Выбора у Ставра не было, ни при каких обстоятельствах он не имел права заявить о своем российском гражданстве, тем более о принадлежности к спецподразделению внешней разведки КГБ. Выбираться предстояло самостоятельно, поэтому он сказал, что не имеет ничего против отправки в лагерь. Он был уверен, что нет такого места, откуда нельзя бежать. Очевидно, полковник понял ход его мысли.

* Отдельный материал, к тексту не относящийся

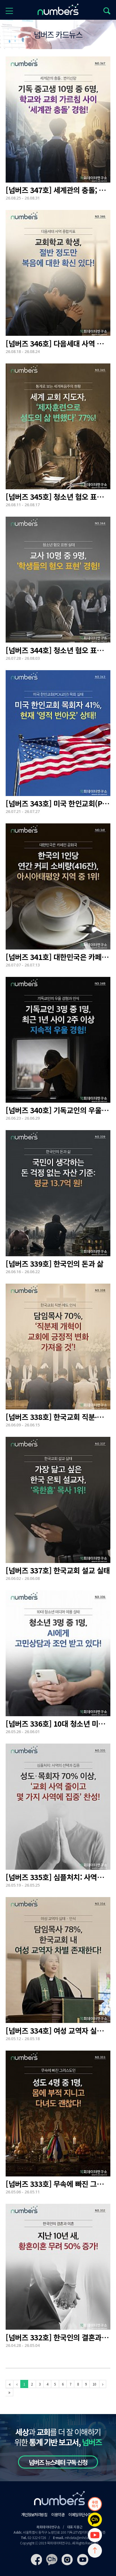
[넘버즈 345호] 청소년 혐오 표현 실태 (58, 496)
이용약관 (57, 2514)
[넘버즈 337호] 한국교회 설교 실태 (58, 1570)
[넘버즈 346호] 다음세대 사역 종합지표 (58, 343)
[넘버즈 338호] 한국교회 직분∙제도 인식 (58, 1417)
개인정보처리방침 (34, 2514)
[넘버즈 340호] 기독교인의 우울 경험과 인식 (58, 1110)
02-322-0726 (37, 2537)
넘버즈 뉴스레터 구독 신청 (58, 2462)
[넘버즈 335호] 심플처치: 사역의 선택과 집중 (58, 1877)
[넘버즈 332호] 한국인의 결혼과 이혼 (58, 2337)
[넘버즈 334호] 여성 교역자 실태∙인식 (58, 2030)
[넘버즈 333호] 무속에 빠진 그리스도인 (58, 2184)
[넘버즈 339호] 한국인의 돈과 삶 (54, 1263)
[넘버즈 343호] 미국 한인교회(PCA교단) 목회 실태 (58, 803)
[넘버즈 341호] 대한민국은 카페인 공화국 (58, 957)
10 (94, 2384)
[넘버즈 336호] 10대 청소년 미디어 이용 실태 (58, 1723)
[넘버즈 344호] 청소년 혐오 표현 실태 (58, 650)
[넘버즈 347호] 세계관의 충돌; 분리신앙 (58, 190)
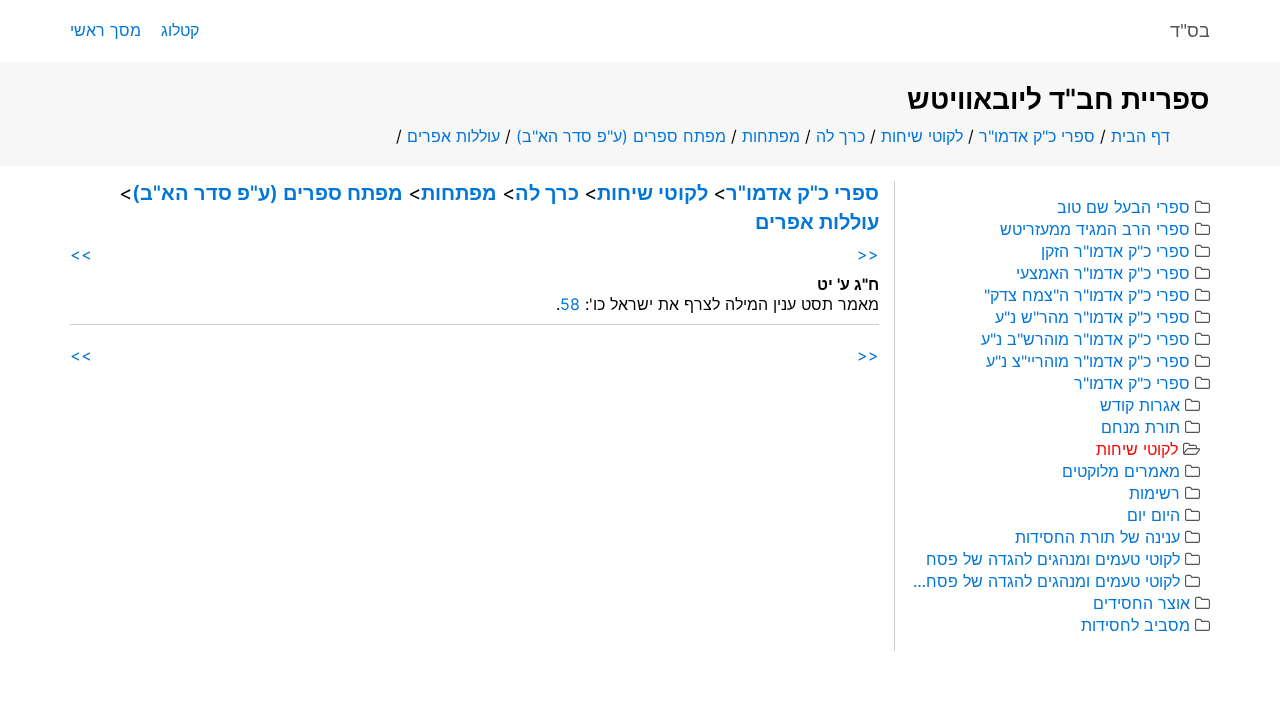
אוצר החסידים (1141, 603)
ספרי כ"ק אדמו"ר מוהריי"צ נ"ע (1088, 361)
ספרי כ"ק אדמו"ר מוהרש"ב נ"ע (1085, 339)
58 (570, 304)
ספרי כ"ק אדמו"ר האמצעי (1103, 273)
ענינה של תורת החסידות (1097, 537)
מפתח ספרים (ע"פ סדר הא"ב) (621, 136)
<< (868, 254)
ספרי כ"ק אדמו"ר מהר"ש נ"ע (1092, 317)
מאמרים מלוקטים (1121, 471)
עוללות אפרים (453, 136)
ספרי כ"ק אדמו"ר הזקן (1115, 251)
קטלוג (180, 30)
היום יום (1153, 515)
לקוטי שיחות (922, 136)
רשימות (1154, 493)
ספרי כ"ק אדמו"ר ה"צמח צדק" (1087, 295)
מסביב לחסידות (1135, 625)
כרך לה (840, 136)
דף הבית (1140, 136)
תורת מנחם (1140, 427)
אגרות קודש (1140, 405)
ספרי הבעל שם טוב (1123, 207)
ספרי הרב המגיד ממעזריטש (1095, 229)
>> (81, 254)
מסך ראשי (105, 30)
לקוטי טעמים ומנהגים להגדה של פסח (1053, 559)
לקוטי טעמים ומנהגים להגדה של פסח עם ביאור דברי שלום (1045, 581)
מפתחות (771, 136)
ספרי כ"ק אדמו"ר (1037, 136)
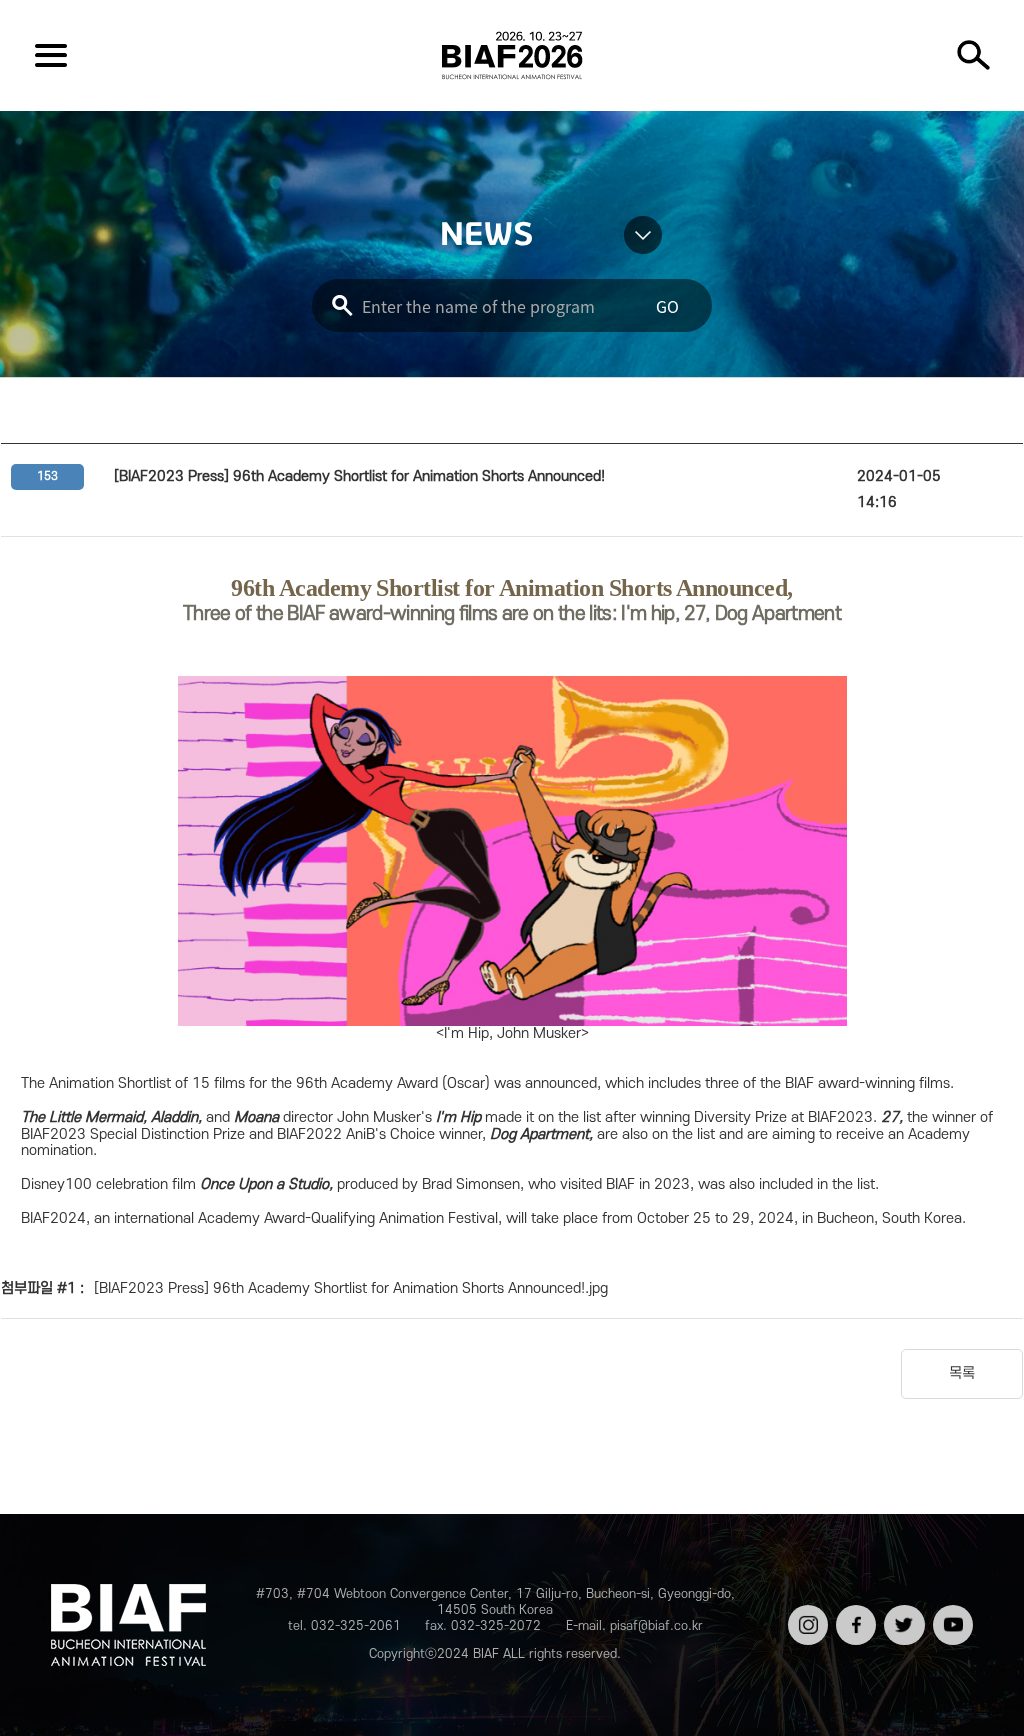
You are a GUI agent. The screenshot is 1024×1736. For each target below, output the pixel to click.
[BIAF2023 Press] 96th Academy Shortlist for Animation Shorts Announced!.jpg (351, 1289)
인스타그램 (806, 1619)
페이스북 (854, 1619)
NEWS (487, 235)
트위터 (902, 1612)
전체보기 (51, 55)
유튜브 (951, 1612)
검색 (973, 55)
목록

— Желаю удачи, — усмехнулся он на прощание. Перелет оказался долгим. Уже на закате вертолет
приземлился на каменистой площадке на дне обширного каньона, который представлял собой глубокую трещину в гранитном основании безжизненного, как необитаемая планета, плато. Ставр увидел несколько плоских железобетонных строений, обнесенных ржавой сеткой и колючей проволокой. Ни вышек, ни пулеметных гнезд, ни сторожевых собак не было.
— Капитан Хиттнер. Я начальник этого чертового заведения, — представился Ставру низкорослый, сильно нетрезвый человек в кителе американской военной полиции.
Весь его облик, а особенно физиономия с блекло-голубыми глазками откровенно заявляли о полном отсутствии порядочности и привычках мелкого злодейства. Это был тип, совершенно противоположный «офицеру и джентльмену» — командиру базы, с которым Ставр имел дело утром. Ставр решил, что пора наконец четко выяснить свой статус.